Permukaan tanah di bawah kaki kembali seperti semula. Ia hentak-hentak dan masih dalam keadaan utuh. Tidak membuat kakinya terhisap lumpur atau bahkan membuatnya tenggelam.
Bersisa orang Olympia dengan tombak ngeri mereka. Danielle harus melayangkan nyawa tiga orang lagi beserta dengan satu laki-laki Dafandra yang sedang meratapi kematian kawannya.
Kedua telapak tangan Danielle saling menggosok. Semua emosi negatif dari dalam pikiran membuat badannya sedikit bergetar akibat gelisah. Desir darah deras membuat Danielle sadar kalau ia bakal meledak sebentar lagi. Dengan mengandalkan serangan panik dari dalam pikiran, ia bisa lebih kuat.
Danielle mengambil napas banyak-banyak, supaya bisa melepas elemen dengan gamblang. Sambil memejamkan mata, ia bisa rasakan hawa panas di sekitaran badan. Cepat-cepat ia mengerjap dan mendapati lelehan magma merah yang membentuk pose manusia meminta tolong. Dari yang hendak berteriak dengan satu tangan diangkat sampai pasrah dengan kepala menunduk. Satu-satunya yang bersisa adalah warna putih. Pelan-pelan nampak dari tumpukan lahar.
“Bakal banyak orang yang kemari karena awan badai tadi.” Suara berat datang dari balik tubuh Danielle. Dan ia kenal betul siapa yang punya.
“Kamu harus memberi tahu kalau datang.”
“Memang ada untungnya?”
“Setidaknya aku bisa pastikan kalau tidak ada orang istana yang mengikuti kamu.” Danielle membalikkan badan. “Jackson.”

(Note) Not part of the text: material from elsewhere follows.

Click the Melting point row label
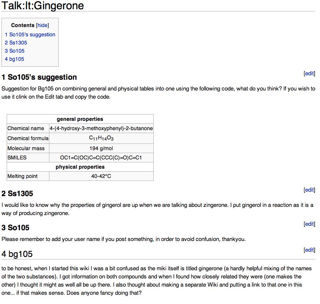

“Walaupun aku tidak secerdas kamu, tapi aku bisa diandalkan kalau hal seperti ini.” Ujung jemari Jackson menyentuh tumpukan kerangka di balik tubuh Danielle. Mengusapkan ujung kulitnya dengan orang-orang yang baru saja ia lenyapkan. Mungkin memanjatkan doa supaya arwah mereka tenang. Tapi agaknya Jackson cuma ingin meleburkan bukti. Dengan suara remuk yang mirip seperti orang mengunyah tulang empuk, bisa dipastikan kalau magma bawaan Stephenson melahap semua barang bukti. “Temui orang yang mau kamu selamatkan.”
“Oh, iya!” Danielle hendak berlari ketika Jackson menepuk pundaknya pelan.
“Aku sudah bereskan sisanya. Sepertinya dia tidak ahli membunuh orang.”
Tengkuk Danielle meremang. “Aku bakal ke sana. Terimakasih, kak!”
Bisik-bisik Jackson di balik tubuhnya sudah tidak lagi Danielle indahkan. Entah ia bicara sendiri atau justru berkomunikasi dengan orang lain. Tidak ada yang terpikirkan kecuali kondisi Aindita sekarang. Kakaknya tidak menyebutkan luka serius atau hal-hal berbau fatal. Tapi Danielle bisa pastikan kalau itu bahkan membuat keadaan malah kedengaran semakin parah.